When meeting 20 people, the distribution of scores and ranks is as follows.

Rank rank_20.png

With the Optimal strategy (37%), the median rank was 3. If you approach with the strategy of "No for the first 37%, then Yes for the person with the highest score", you will be able to marry the person within the third of the people you can meet with high probability. ..

By the way, the median values for Early (10%) and Half (50%) are 6 and 4, respectively, so it's not bad (?). With Late (80%), the median is 9, so well, the probability of failure is high. .. ..

How about the score? score_20.png

With the Optimal strategy (37%), the median score was 89. Other strategies have 78 for Early (10%), 59 for Late (80%), and 86 for Half (80%), so again, performance is high when the threshold is set to ** 1 / e **. is not it. It seems that it will be easier to decide on a better person. The best strategy does not always lead to the best solution, but it can increase the likelihood of approaching the best solution.

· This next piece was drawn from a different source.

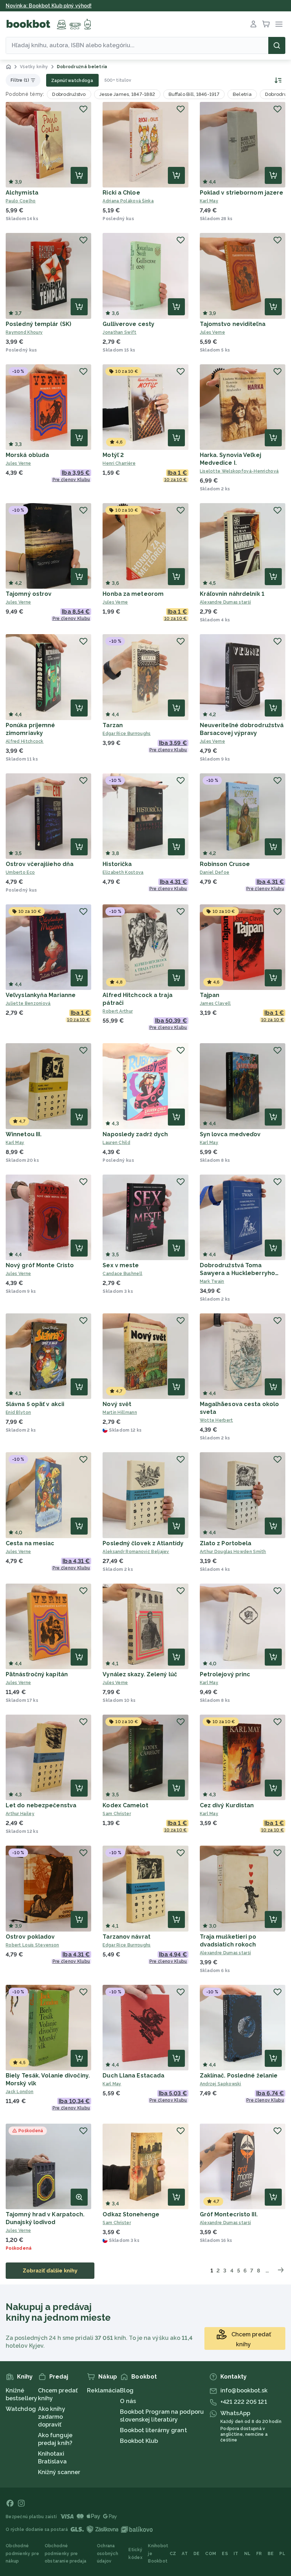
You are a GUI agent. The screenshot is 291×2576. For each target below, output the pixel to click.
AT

As a bonus, I will also list the number of candidates for 5, 10, and 100.

N = 5 ### Rank rank_5.png

Score score_5.png

N = 10 ### Rank rank_10.png

Score score_10.png

N = 100 ### Rank rank_100.png

Score score_100.png

The obvious trend is that as the number of candidates increases, the performance of "late" in particular deteriorates. If the number of candidates is small, the difference in performance depending on the strategy is small, but the score value tends to be low. In any case, it seems likely that the strategy of first meeting 37% of the people to set the threshold will be the one with the highest rank and higher score.

Conclusion

――The more candidates you have, the more likely you are to meet better opponents. ――However, if you mess up with "think more ...", not only will you lose opportunities, but the score of the final person will also worsen. ――That doesn't mean it's too early ――The best strategy is to decide the number of people you will meet in the future, meet the 1 / e people to set the threshold, and then decide the person who exceeds the threshold for the first time.

Caution

――In reality, even if you say Yes, the other party often says No. ―― ~~ People who write code at home on holidays ~~ often have no candidates in the first place -** Adopting the optimal strategy does not mean that the optimal solution can be obtained **

……Let's do our best!

Reference

Huffington Post Article TED Lecture * Hannah Fry-Mathematics to Talk about Love- [The Washington Post Article](https://www.washingtonpost.com/news/wonk/wp/2016/02/16/when-to-stop-dating-and-settle-down-according-to-math/ ? utm_term = .ee305554c210)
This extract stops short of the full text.